Document text:
EX-99.6 16 tv523004_ex99-6.htm EXHIBIT 99.6

 

Exhibit 99.6

 

 

 

June 5, 2019

 

Board of Trustees

Provident Bancorp

Boards of Directors

Provident Bancorp, Inc.

The Provident Bank

5 Market Street

Amesbury, Massachusetts 01913

 

Re:Plan of Conversion

Provident Bancorp

Provident Bancorp, Inc.

 

Members of the Board of Trustees and the Boards of Directors:

 

All capitalized terms not otherwise defined in this letter have the meanings given such terms in the Plan of Conversion (the “Plan”) adopted by the Board of Trustees of Provident Bancorp (the “MHC”) and the Board of Directors of Provident Bancorp, Inc. (the “Mid-Tier”). The Plan provides for the conversion of the MHC into the full stock form of organization. Pursuant to the Plan, the MHC will be merged into the Mid-Tier and the Mid-Tier will merge with Provident Bancorp, Inc., a newly-formed Maryland corporation (the “Company”) with the Company as the resulting entity, and the MHC will no longer exist. As part of the Plan, the Company will sell shares of common stock in an offering that will represent the ownership interest in the Mid-Tier now owned by the MHC.

 

We understand that in accordance with the Plan, depositors will receive rights in a liquidation account maintained by the Company representing the amount of (i) the MHC’s ownership interest in the Mid-Tier’s total stockholders’ equity as of the date of the latest statement of financial condition used in the prospectus plus (ii) the value of the net assets of the MHC as of the date of the latest statement of financial condition of the MHC prior to the consummation of the conversion (excluding its ownership of the Mid-Tier). The Company shall continue to hold the liquidation account for the benefit of Eligible Account Holders who continue to maintain deposits in The Provident Bank. The liquidation account is designed to provide payments to depositors of their liquidation interests in the event of liquidation of The Provident Bank (or the Company and The Provident Bank).

Challenges:
a) Using the letter above, answer these:
(i) What date does the letter bear?
(ii) Into which entity will the MHC be merged under the Plan?
(iii) For whose benefit will the Company continue to hold the liquidation account?
b) Based on the letter above, state whether each statement is accurate, and quote the words that decide it.
(i) The Company is a newly-formed Delaware corporation.
(ii) The MHC will continue to exist once the Plan is carried out.
(iii) The liquidation account is maintained by the Company.

Stored data:

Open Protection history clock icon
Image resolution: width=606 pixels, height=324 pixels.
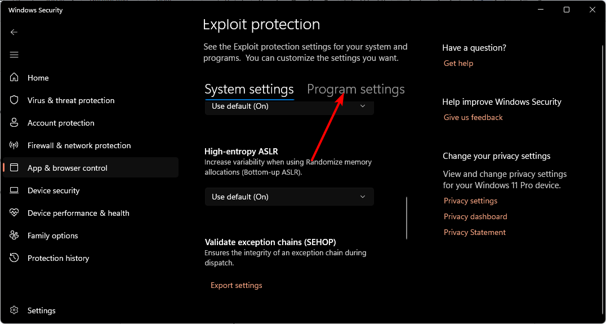pos(15,258)
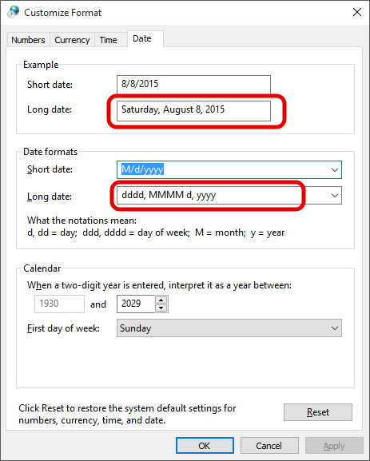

Answers to the exercise:
a)
(i) June 5, 2019.
(ii) The Mid-Tier (Provident Bancorp, Inc.).
(iii) Eligible Account Holders who continue to maintain deposits in The Provident Bank.

b)
(i) No: "a newly-formed Maryland corporation"
(ii) No: "and the MHC will no longer exist"
(iii) Yes: "rights in a liquidation account maintained by the Company"